Each year, there are approximately 3.8 million concussions in sports and recreation throughout the country, according to statistics compiled by the Centers for Disease Control and Prevention. On the high-school level, there were more than 500,000 football-related injuries during the 2008-2009 school year, 12.9 percent of which, approximately 68,000, were from concussions. The figures were amassed by the National High School Sports Related Injury Surveillance Study, which currently provides the most comprehensive data on injuries in high school sports nationwide.

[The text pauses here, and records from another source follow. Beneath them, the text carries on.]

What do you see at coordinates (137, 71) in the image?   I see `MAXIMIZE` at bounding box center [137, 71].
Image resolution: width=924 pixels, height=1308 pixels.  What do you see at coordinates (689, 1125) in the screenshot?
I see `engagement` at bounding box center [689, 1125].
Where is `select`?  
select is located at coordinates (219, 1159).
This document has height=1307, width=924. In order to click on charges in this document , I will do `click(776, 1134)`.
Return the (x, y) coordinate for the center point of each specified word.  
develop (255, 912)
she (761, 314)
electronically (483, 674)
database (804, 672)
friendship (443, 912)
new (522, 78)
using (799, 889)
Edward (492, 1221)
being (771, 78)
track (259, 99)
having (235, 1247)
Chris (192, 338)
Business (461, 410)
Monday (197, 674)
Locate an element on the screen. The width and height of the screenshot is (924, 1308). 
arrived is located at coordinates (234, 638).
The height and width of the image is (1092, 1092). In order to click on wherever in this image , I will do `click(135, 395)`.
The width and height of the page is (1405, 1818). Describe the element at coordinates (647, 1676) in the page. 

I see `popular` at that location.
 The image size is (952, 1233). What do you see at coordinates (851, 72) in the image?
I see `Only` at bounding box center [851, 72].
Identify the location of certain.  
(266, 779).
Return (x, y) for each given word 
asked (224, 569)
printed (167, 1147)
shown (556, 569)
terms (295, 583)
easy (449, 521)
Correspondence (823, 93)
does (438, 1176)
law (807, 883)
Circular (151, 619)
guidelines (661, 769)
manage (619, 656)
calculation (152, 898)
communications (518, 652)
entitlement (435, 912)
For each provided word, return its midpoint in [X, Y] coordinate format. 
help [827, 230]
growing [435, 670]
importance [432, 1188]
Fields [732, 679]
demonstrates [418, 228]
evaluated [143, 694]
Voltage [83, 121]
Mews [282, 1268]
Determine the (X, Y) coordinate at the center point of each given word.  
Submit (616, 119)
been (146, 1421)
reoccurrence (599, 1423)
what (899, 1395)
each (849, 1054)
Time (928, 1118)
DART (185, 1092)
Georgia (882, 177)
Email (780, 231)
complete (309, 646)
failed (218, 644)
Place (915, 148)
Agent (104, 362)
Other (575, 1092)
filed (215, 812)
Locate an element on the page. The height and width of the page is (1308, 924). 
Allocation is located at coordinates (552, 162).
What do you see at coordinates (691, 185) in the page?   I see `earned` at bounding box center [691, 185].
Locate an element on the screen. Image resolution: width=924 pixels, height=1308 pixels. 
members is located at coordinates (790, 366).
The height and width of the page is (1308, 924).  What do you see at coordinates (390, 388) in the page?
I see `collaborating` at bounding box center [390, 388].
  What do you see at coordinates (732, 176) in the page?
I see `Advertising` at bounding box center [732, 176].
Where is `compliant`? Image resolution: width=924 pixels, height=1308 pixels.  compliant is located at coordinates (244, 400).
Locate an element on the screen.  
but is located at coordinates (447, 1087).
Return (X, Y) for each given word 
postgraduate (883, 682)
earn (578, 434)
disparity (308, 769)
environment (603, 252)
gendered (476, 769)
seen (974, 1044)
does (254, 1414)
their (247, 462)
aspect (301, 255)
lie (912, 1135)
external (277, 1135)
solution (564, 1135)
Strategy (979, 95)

The findings, though, only provide a small fraction of the actual number of concussions that occur in a given year. In 2004, a study in the Clinical Journal of Sports Medicine found that only 47 percent of all concussions in high school football were being reported. Dr. Dawn Comstock, an associate professor at The Center For Injury Research and Policy at Ohio State University’s Nationwide Children’s Hospital and an administer of the surveillance study, said other studies place the figure of unreported concussions at closer to “60 percent.” On the youth level, John Butler, executive director of Pop Warner Football, said there have only been 11 reported concussions among the nation’s largest youth football organization. It’s a figure he takes “with a grain of salt,” since there are more than 375,000 Pop Warner players each year in the United States.
“When an athlete injures an ankle it will usually be pretty apparent because he will be limping,” Comstock said. “There are outward visual signs and symptoms that are easy to spot by an observer. With a concussion unfortunately, many of the signs and symptoms aren’t outwardly apparent to an observer things like a headache, dizziness [and] nausea. When you look at those symptoms, many of them we don’t know of unless a student-athlete tells somebody.”